The problem | Go through the entries below and return every line that contains "will".

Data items

____________________

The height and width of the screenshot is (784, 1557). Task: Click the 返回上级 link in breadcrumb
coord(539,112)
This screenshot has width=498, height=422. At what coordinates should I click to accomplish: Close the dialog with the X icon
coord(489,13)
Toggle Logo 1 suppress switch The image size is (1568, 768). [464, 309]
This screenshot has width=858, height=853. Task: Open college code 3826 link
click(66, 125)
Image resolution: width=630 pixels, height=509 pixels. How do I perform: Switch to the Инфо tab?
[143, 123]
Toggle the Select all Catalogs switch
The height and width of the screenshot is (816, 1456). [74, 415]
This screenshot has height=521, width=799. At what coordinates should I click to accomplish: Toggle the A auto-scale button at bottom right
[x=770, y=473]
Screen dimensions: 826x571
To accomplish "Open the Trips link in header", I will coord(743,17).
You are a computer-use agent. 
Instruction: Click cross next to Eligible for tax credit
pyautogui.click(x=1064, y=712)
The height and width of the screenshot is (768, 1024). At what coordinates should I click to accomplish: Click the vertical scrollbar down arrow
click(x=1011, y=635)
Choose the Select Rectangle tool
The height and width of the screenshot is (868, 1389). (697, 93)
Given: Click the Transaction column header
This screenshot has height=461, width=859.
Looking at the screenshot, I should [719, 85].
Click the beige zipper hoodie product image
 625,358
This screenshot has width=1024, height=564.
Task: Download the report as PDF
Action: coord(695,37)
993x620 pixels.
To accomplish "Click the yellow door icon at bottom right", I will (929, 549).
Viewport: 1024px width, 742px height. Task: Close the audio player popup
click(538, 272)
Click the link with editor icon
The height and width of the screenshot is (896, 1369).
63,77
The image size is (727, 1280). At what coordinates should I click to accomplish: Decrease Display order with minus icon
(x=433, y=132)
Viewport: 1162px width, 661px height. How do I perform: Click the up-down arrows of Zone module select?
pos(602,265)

____________________

Answer box |
To accomplish "Open the Trips link in header", I will coord(743,17).
To accomplish "Click the yellow door icon at bottom right", I will (929, 549).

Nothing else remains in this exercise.